The valving system 200 (FIG. 9) is used in place of valve 70 (FIG. 4). A bypass passage 205 interconnects supply port 68 and drain port 65 at drain fitting 66. A valve seat 206 in the bypass passage faces pressure in the supply port.
A valve shuttle 207 has a valve seal 208 proportioned to seat on valve seat 206 and close it. It also includes a piston 209 that fits with a clearance 210 in cylinder 211 that is closed by a plug 212. A bleed passage 213 passes through a reduced stem 214 on the shuttle from the end of the piston in cylinder 211. The valve shuttle is therefore movable axially in the cylinder and bypass passage, and is shuttled by hydraulic pressure, the position depending on the location of a trigger pin 215.
Trigger pin 215 has a cylindrical point 216 proportioned to fit and slide in bleed passage 213 when pressed downward to fit into it. The cylindrical point makes a "trombone" seal in the bleed passage when it is in the bleed passage. It includes a bias face 218 on its periphery within the bypass passage.

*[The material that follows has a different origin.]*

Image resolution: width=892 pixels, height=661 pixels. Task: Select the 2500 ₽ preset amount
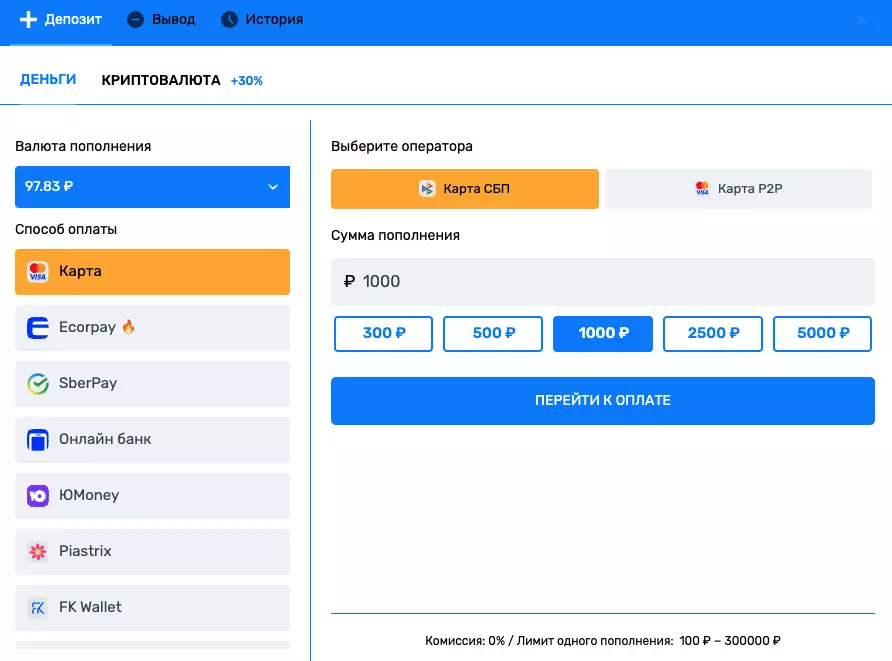click(712, 334)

There are two areas which, when pressure is applied to them, tend to move the trigger pin upwardly so as to remove it from the valve shuttle. The first is the area of the tip of the cylindrical point. When the valve is closed, and fluid under pressure is supplied to port 68, this high pressure on the tip tends to boost the tip out of bleed passage 213. As will later be shown, this occurs unless the trigger pin is held down where it will close the bleed port. The other area is bias face 218. When the bleed passage is open, the valve shuttle moves off the valve seat, and fluid flows through bypass passage 205. The pressure in passage 205 is higher than drain pressure, and is sufficient to hold the trigger pin up to keep the valve open until the trigger pin is pressed down against this force to close the bleed passage.
A passage 220 through the body carries a peripheral seal 221 that holds the trigger pin with a sliding fluid-sealing fit. Abutment surface 225 at the top end of the trigger pin is located outside of the body where it can be contacted and pushed down to start the operation of the impact tool. Pushing the trigger pin down causes point 216 to close the bleed passage. The resulting differential force on the valve shuttle moves it upward to close the bypass passage at seat 206, and full pressure is thereby applied to the loading chamber. The shuttle slides along the cylindrical point to make the closure.
A handle assembly 230 (FIGS. 9, 14 and 15) is a doubly folded strap of flat flexible material, preferably steel. A pair of U-shaped bends 231, 232 form individual handles 233, 234 (FIG. 14). The free ends of the bends are bolted to the body. The handles project laterally beyond the body. The relaxed configuration of the handle is shown in FIG. 9 wherein the impact tool is not operated. FIGS. 14 and 15 show distorted configurations where it is operated.
In FIG. 9 the trigger pin and the valve shuttle are shown in arbitrary positions, with the hydraulic pressure shut off. The trigger pin and shuttle are in the position which they would assume if the cross-member 240 of the handle were pressed down against abutment surface 225.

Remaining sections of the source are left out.